Fahren bei Eis und Schnee stellt besondere Anforderungen an Pkw-Fahrer: Die Fahrbahn ist glatt und rutschig, die Sicht oft eingeschränkt. Überdies ändert sich bei schwankenden Temperaturen rund um den Gefrierpunkt ständig die Beschaffenheit der Fahrbahnoberfläche. Der ADAC hat Tipps zusammengestellt, wie man sicher durch den Winter fährt:

– Ist der Wagen eingeschneit, genügt es nicht, nur Heck- und Frontscheibe vom Schnee zu befreien. Die gesamte Karosserie einschließlich Scheinwerfer, Motorhaube und Dach müssen abgekehrt werden. Sind die Scheiben vereist, nicht nur ein Guckloch freikratzen, sondern die ganze Scheibe. Falls die Frontscheibe beim Anfahren stark beschlägt, an gefahrloser Stelle anhalten und warten, bis die Sicht wieder frei ist.

– Unabdingbar sind Winter- oder Ganzjahresreifen. In die Scheibenwaschanlage gehört ausreichend Frostschutzmittel.

– Eventuell auf einem freien Parkplatz vorsichtig einen Bremsversuch vornehmen, um ein Gefühl für Glätte und die Reaktion des Fahrzeugs zu bekommen.

– Niedertouriges Fahren verhindert das Durchdrehen der Räder auf glatten Straßen.
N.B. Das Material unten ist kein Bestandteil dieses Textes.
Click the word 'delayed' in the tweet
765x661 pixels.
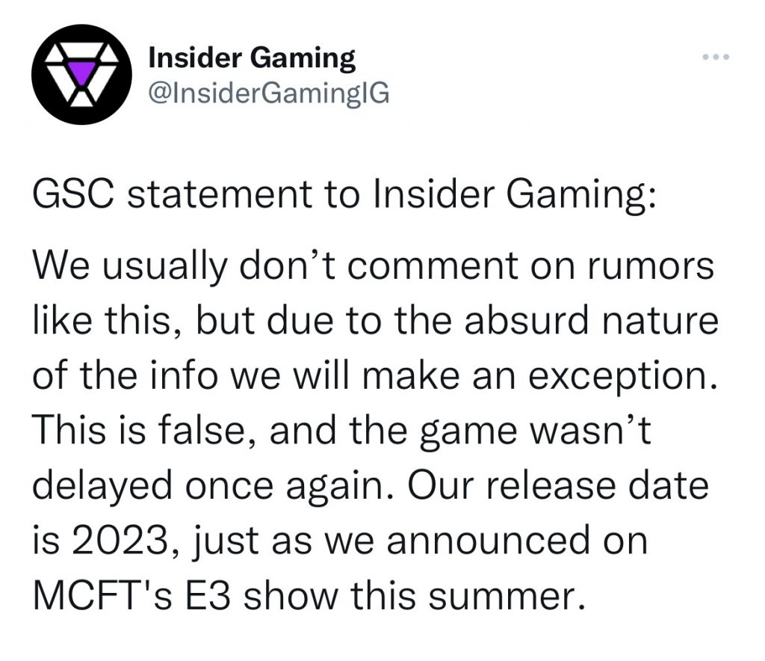click(102, 486)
Fürs Anfahren bei starker Glätte empfiehlt sich manchmal auch der zweite Gang.

– Ein behutsamer Umgang mit dem Gaspedal und sanftes Bremsen verhindern ein Ausbrechen und Rutschen des Wagens.
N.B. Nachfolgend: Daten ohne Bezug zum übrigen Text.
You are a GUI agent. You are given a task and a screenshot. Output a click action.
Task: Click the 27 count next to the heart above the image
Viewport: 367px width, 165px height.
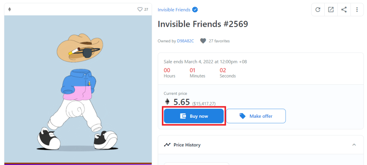(x=146, y=9)
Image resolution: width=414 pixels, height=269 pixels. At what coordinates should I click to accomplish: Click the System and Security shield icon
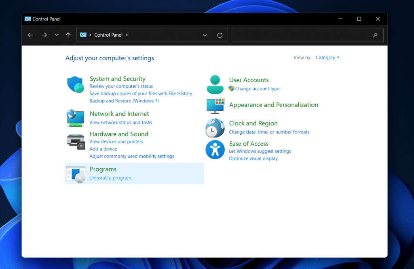(x=75, y=85)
– Geschwindigkeit anpassen und immer genügend Abstand zum Vorderfahrzeug einhalten (mindestens „halber Tacho“). Beim Bremsen auf dem Bremspedal bleiben, auch wenn das Pedal durch die ABS-Regelung pulsiert. Streufahrzeuge möglichst nicht überholen – vor ihnen ist die Fahrbahn häufig gefährlich glatt.

Generell rät der ADAC, im Winter Eiskratzer, Handbesen und Abdeckfolie für die Windschutzscheibe im Auto und einen Türschlossenteiser in der Manteltasche zu haben. Wer in die Berge fährt, sollte Schneeketten mit sich führen.